2.1 General characteristics
The IFD group consisted of 32 patients with a median age of 41 years (range: 5–84 years), of which 21 were male and 11 were female. The clinical diagnosis was aplastic anemia in five cases, myelodysplastic syndromes in four cases, leukemia in one case, lymphoma in two cases, myeloma in two cases, and other diseases in nine cases.

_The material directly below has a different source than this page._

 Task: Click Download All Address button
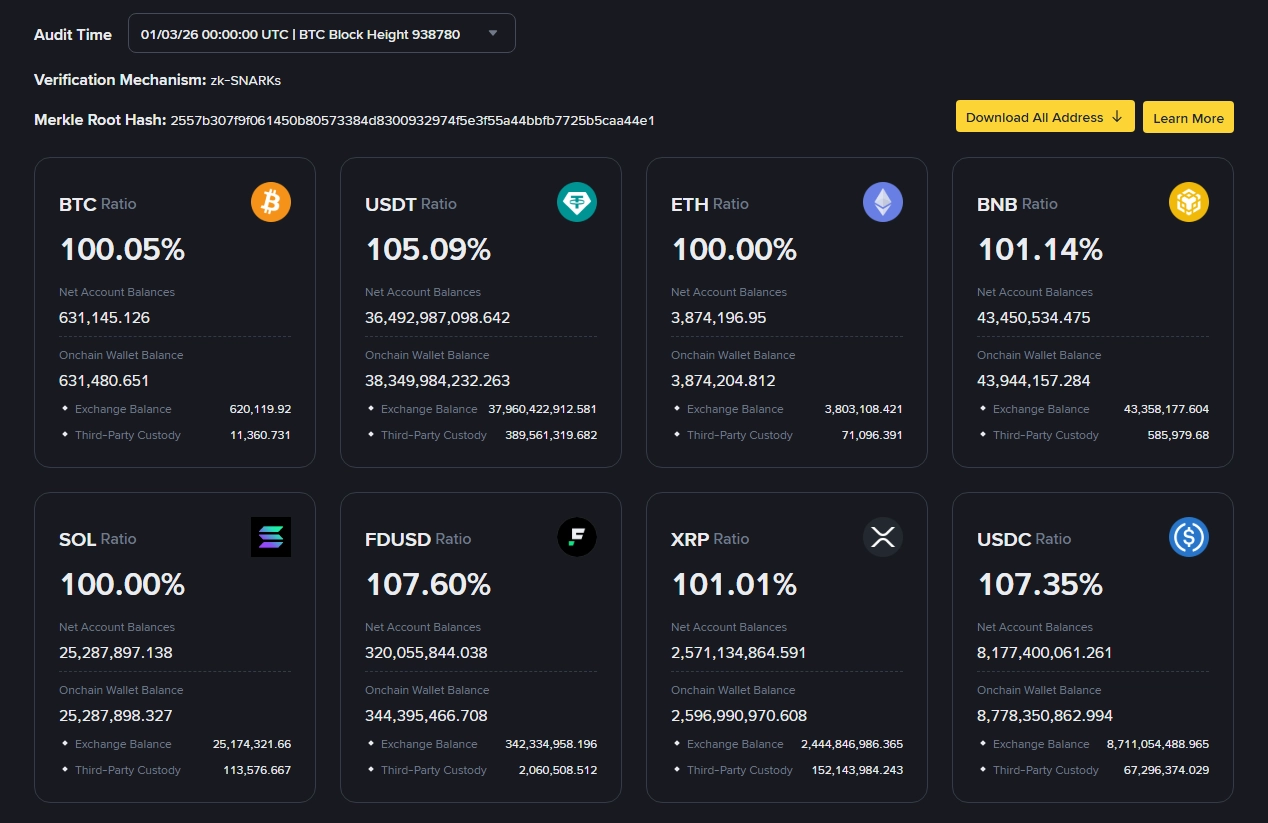[x=1044, y=117]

The non-IFD group consisted of 38 patients with a median age of 67 years (range: 4–88 years), of which 19 were male and 19 were female. The clinical diagnosis was aplastic anemia in six cases, myelodysplastic syndromes in eight cases, leukemia in 11 cases, lymphoma in two cases, myeloma in ine case, and other diseases in 10 cases. The difference between the two groups was not statistically significant (p > 0.05) (Table 1).
2.2 Sources of mNGS specimens and distribution of fungal strains in the IFD group
In the IFD group, bronchoalveolar lavage fluid was used for mNGS in 14 patients, blood in 11 patients, urine in five patients, feces in one patient, and pleural fluid and ascites in one patient. In the non-IFD group, bronchoalveolar lavage fluid was used for mNGS in eight patients, blood in 25 patients, urine in three patients, feces in zero patients, and pleural fluid and ascites in two patients. The differences between the two groups were not statistically significant (p = 0.076, > 0.05) (Table 2).

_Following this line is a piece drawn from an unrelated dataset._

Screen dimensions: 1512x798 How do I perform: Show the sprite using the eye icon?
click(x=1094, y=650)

In the IFD group, Candida was detected in 15 cases (47%), Aspergillus in six cases (19%), Pneumocystis in four cases (12.5%), Rhizomucor in four cases (12.5%), Saccharomyces in two cases (6%), and Malassezia in one case (3%) (Figure 1).
2.3 mNGS diagnostic test evaluation indicators for fungal microbiological cultures
Fungal pathogens were detected by microbiological culture in 10/70 patients, which had a fungal detection rate of 14.3%, compared to 45.7% (32/70) by mNGS. Using the results of conventional fungal cultures as a “gold standard”, the sensitivity, specificity, positive predictive value, and negative predictive value of mNGS for the evaluation of fungal pathogen infections in patients with hematological disorders were found to be 100% (10/10), 63.3% (38/60), 31.3% (10/32), and 100% (38/38), respectively.
2.3 Analysis of factors associated with infection in IFD patients
The sex, age, history of diabetes mellitus, degree of neutropenia at the time of initial diagnosis, duration of neutropenia, lymphocyte count, C-reactive protein, cytokines, CD4+ T cell count, and presence of concomitant bacterial infection in the IFD and non-IFD groups were included in univariate analysis using SPSS 23.0 software. The results suggested that the differences in the duration of neutropenia, C-reactive protein, CD4+ T cell count, interleukin (IL)-6, IL-10, and albumin level were statistically significant (p < 0.05) (Table 3).
Multivariate logistic regression analysis of the six risk factors with p < 0.05 in the univariate analysis was performed using R 4.2.1 software. The results indicated that CD4+ T cell count < 400 cells/µL (odds ratio (OR) = 7.43, p = 3.79 x 10-4), elevated C-reactive protein (OR = 3.71, p = 0.01), elevated IL-6 (OR = 6.5, p = 2.93 x 10-4), elevated IL-10 (OR = 3.03, p = 0.041), hypoproteinemia (OR = 7.04, p = 0.025), and neutropenia persisting for > 10 days (OR = 3.03, p = 0.002) were independent risk factors for IFD infection in patients with hematological disorders (Figure 2).
These independent risk factors for IFD were used to construct a nomogram using R 4.2.1 software. The nomogram had a C-index of 0.862 with a 95% confidence interval of 0.772–0.951, indicating that it could reflect the risk factors of IFD infection in patients with hematological disorders and predict the chance of IFD infection in these patients (Figure 3).